« La recette, la recette, le mariage on s’en fout ! La recette la recette ! » a lancé une petite voix gourmande à laquelle je réponds amusée: » nion, nion ,nion d’abord on se repère ! »
La cuisine sans gluten, on ne le dira jamais assez n’est pas le rien, le vide ou, à contrario un trop plein de gras et de sucre. La cuisine sans, ou la free from food n’a pas vraiment de repères pour le moment. Entendons par repères des recettes ancestrales, des gestes transmis, des uses et coutumes d’Antan, des traditions conservées des souvenirs inscrits au patrimoine de notre mémoire . Il y a les mangeurs de gluten et les mangeurs de sans gluten guidés par le choix ou le besoin. Au-delà de la protéine conservée ou rejetée il existe entre ces catégories de consommateurs un point commun : le repère. Le repas est un repère dans l’espace-temps, la nourriture est un repère dans l’espace géographique. Identifier d’un coup d’œil l’ingrédient fait appel aux repères : la couleur, la forme, la texture, l’odeur, le nom. Une pizza, un croissant, une baguette, une daube, une tartiflette, une truite au beurre noir, des choux à la crème …tout ceci parle à tout le monde, tout ceci nous ramène à des souvenirs, à l’univers du connu, donc aux repères. Manquer de repères peut devenir très angoissant lorsque l’on résiste à la découverte et au lâcher-prise. N’est-ce pas plus alléchant (rassurant) de se diriger vers un cake industriel sans gluten qui nous rappelle le connu ? La composition n’a souvent que très peu d’importance dans le besoin de repère et c’est là que l’on réalise notre besoin d’être dans le connu. Pourquoi avons-nous tant de mal à nous ouvrir à d’autres textures, d’autres saveurs ?
A cette époque de Bing-Bang de l’assiette , de la disparition progressive de nos viennoiseries authentiques et du fait maison, que va-t-on laisser à nos enfants si nous ne créons pas de nouveaux repères ? Est-il encore possible de créer de futures recettes traditionnelles avec la particularité d’être sans gluten, et sans d’autres choses ?

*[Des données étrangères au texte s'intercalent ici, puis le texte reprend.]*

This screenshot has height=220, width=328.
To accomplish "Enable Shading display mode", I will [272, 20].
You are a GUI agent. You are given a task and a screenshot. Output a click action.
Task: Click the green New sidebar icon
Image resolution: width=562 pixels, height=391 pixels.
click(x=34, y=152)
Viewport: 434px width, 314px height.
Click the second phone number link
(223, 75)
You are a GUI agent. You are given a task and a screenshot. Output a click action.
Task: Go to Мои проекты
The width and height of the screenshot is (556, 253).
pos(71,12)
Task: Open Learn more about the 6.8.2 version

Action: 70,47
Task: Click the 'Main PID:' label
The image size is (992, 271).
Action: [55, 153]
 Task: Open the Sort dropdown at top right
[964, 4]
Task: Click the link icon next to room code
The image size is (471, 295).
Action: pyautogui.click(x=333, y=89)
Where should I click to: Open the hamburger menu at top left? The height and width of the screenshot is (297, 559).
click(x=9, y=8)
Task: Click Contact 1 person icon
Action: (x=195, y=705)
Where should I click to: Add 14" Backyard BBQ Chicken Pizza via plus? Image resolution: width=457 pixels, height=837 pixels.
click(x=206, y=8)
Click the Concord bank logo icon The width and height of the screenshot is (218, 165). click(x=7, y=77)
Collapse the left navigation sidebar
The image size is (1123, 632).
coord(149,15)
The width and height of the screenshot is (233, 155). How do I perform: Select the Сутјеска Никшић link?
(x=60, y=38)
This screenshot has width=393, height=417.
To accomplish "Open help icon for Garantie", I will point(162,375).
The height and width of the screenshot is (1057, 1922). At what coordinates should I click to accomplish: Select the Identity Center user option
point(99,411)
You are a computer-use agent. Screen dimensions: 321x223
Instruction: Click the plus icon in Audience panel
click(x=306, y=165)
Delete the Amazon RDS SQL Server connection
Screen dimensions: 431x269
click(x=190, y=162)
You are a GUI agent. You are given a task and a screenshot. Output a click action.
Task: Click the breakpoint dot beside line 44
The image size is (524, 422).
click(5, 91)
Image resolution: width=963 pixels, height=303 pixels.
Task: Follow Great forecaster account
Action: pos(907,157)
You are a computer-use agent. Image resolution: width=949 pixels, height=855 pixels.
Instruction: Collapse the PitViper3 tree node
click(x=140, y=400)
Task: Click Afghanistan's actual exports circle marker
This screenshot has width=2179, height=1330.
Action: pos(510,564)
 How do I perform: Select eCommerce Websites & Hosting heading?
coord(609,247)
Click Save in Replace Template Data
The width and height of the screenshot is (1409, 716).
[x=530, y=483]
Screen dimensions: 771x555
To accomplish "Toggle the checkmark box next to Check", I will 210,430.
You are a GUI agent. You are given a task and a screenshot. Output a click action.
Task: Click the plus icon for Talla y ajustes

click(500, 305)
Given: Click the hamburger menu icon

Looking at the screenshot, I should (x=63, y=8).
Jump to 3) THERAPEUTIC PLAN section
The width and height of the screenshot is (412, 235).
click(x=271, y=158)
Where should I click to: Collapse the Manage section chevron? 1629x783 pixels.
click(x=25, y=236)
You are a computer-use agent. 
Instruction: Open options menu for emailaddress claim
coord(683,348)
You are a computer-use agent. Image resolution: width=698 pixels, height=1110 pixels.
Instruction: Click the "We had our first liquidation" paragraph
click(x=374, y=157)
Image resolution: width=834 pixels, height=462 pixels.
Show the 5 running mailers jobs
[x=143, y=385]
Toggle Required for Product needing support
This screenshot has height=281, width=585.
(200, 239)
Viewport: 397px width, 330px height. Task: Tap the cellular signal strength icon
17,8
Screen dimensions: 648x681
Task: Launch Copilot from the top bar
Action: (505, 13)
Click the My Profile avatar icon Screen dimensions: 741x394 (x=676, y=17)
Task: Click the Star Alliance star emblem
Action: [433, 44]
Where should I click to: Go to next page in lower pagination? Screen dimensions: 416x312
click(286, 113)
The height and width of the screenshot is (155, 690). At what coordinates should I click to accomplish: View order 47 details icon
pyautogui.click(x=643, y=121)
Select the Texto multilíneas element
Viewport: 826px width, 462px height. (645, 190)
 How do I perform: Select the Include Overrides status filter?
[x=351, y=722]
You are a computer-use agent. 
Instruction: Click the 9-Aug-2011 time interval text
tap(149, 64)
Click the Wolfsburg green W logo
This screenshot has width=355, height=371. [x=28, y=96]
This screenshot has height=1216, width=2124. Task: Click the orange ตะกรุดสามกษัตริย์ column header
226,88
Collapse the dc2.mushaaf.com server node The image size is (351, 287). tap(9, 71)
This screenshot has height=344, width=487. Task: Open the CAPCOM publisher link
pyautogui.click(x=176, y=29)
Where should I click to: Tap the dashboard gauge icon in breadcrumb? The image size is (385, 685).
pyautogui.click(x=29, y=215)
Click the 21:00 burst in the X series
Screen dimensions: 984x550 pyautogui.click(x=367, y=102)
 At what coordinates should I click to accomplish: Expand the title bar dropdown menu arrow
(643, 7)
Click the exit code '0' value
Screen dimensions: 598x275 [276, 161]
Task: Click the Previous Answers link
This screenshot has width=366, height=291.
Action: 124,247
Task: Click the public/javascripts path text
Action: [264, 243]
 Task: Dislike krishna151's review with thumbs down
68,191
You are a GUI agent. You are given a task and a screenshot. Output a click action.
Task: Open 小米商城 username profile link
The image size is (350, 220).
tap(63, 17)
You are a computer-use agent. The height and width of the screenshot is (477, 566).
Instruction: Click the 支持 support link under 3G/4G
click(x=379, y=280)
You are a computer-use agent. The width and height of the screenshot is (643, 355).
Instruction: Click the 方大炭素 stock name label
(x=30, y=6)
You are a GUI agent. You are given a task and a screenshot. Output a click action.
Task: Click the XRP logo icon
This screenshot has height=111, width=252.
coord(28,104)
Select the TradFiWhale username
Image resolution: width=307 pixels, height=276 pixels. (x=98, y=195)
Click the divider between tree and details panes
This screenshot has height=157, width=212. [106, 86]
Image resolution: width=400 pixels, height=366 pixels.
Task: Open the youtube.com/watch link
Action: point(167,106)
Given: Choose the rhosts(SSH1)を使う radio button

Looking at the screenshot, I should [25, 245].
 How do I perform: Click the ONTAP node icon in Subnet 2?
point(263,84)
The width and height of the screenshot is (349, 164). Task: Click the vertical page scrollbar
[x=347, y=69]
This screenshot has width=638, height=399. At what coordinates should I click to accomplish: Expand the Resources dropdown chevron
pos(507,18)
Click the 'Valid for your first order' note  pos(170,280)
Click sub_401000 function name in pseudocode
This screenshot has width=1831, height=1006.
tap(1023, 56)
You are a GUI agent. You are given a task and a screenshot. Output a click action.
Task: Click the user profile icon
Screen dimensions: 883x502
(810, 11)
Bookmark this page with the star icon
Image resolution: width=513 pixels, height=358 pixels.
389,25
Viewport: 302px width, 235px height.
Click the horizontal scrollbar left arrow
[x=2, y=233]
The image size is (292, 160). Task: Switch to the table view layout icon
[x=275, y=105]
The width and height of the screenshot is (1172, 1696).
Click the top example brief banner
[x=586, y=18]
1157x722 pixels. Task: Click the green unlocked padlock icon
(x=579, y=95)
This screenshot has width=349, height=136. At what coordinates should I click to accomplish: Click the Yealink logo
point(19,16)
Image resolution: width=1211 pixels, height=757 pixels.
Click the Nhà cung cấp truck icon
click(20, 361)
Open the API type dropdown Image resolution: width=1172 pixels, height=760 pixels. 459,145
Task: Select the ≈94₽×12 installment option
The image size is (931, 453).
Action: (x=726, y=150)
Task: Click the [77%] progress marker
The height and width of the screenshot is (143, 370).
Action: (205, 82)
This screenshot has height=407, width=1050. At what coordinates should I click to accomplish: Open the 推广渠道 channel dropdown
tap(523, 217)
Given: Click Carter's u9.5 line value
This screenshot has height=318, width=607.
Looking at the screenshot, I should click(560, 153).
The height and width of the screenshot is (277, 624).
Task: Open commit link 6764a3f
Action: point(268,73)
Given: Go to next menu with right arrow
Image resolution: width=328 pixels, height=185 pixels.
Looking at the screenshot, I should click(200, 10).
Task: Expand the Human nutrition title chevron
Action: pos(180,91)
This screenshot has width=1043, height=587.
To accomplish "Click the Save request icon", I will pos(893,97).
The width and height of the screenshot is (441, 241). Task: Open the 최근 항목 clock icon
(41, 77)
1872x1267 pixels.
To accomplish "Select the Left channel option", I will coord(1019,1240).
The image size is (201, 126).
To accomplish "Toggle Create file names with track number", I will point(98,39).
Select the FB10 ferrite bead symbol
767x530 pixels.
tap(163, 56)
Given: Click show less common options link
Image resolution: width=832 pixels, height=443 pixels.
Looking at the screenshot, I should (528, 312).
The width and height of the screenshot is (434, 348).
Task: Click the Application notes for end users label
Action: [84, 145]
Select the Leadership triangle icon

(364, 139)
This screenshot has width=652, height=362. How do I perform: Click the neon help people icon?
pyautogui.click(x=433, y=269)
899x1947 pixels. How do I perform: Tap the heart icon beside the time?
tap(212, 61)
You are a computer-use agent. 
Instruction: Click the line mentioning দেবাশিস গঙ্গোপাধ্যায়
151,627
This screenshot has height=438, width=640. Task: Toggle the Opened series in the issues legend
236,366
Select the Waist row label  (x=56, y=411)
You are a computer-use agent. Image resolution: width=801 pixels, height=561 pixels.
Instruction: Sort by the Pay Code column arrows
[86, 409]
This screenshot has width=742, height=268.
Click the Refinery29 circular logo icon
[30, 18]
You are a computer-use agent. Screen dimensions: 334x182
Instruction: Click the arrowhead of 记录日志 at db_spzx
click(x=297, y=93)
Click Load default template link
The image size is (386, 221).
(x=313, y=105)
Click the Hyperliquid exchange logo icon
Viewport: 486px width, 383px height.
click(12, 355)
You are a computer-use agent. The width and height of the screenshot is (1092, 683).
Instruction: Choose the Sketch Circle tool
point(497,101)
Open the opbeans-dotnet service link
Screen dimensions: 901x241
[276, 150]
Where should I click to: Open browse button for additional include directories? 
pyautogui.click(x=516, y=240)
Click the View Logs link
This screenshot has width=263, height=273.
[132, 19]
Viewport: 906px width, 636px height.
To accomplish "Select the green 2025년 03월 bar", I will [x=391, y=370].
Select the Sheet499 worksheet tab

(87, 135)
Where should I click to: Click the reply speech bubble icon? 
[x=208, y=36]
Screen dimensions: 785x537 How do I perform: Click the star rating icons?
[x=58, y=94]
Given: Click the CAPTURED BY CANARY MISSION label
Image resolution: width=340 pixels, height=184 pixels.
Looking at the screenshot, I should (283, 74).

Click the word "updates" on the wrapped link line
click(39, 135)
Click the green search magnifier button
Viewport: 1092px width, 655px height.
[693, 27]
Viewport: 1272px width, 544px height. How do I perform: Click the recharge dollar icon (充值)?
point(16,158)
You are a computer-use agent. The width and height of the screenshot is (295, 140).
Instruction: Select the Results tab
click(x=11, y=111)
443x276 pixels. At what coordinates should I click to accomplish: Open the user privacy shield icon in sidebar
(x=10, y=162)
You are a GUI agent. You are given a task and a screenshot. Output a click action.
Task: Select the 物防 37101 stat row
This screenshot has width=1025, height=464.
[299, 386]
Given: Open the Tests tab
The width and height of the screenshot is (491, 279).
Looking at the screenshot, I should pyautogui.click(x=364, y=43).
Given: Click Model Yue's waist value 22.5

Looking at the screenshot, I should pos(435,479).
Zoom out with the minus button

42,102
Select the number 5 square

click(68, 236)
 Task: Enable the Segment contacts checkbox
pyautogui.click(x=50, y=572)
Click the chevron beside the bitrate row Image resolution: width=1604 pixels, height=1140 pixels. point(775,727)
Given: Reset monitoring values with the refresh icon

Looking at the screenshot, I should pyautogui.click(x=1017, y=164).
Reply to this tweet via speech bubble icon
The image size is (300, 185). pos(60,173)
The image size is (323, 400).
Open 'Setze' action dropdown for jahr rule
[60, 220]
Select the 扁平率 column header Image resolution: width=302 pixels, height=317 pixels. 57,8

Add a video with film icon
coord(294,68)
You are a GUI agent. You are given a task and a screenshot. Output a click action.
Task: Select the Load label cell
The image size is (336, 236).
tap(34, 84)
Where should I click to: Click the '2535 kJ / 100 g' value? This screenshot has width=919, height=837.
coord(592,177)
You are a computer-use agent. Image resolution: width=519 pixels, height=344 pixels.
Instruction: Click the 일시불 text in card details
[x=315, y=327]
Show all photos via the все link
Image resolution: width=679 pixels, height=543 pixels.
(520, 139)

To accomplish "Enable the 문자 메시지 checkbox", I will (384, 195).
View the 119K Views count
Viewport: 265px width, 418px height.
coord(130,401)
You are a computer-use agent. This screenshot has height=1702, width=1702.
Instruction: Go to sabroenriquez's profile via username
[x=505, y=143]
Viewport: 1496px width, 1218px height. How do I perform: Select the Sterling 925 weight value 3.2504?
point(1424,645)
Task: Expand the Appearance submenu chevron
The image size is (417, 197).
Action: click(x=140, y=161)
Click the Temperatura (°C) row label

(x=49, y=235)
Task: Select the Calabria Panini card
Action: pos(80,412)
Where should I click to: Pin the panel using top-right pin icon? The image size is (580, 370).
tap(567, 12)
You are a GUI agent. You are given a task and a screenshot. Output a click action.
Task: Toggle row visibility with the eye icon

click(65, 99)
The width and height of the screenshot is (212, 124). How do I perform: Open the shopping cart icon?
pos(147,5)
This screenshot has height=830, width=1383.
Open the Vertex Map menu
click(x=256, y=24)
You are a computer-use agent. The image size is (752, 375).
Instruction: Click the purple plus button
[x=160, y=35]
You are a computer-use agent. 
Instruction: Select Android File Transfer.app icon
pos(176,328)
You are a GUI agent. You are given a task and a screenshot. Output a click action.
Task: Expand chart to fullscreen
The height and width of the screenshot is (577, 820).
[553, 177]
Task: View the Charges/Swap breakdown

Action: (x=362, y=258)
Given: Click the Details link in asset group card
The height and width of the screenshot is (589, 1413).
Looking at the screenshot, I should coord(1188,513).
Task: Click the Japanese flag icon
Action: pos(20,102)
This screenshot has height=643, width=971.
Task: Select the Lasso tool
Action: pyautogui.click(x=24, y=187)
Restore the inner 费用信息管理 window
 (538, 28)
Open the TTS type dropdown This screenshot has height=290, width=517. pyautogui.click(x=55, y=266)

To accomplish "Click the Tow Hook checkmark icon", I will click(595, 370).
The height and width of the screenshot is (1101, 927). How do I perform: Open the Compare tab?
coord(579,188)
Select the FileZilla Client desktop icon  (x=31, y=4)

Bref, j’en avais presque oublié la photo pardon…Les repères sont aussi dans le goût et les accords dits « parfaits » .Nul n’est besoin d’être un bon cuisinier pour accorder un canard avec la figue, la betterave avec le persil, le croissant avec le roquefort (ha non ça, c’était le petit déjeuner que préparait maman avant d’aller à l’école). Pourquoi certains ingrédients se marient-ils bien ensemble ? Ce mariage presque évidant s’explique par la présence de molécules, de composés volatils similaires ou opposés. Ceux qui se ressemblent s’assemblent. Les opposés s’attirent. Lorsque l’on ose les mariages, on ose aussi se défaire de ce qui nous rattache au vécu au connu pour créer d’autres repères. Toutefois, et c’est bien là, où réside la subtilité, au-delà du Sans : être sensible aux saveurs et aux textures permet de se replonger dans des souvenirs, et agit comme une Madeline de Proust même si la recette n’est plus. Les repères de base assurent la création de Nos propres repères adaptés . Il ne s’agit pas de partir dans tous les sens et de marier trop d’ingrédients mais, de surprendre, de se surprendre, de se re- découvrir dans son intime bouche.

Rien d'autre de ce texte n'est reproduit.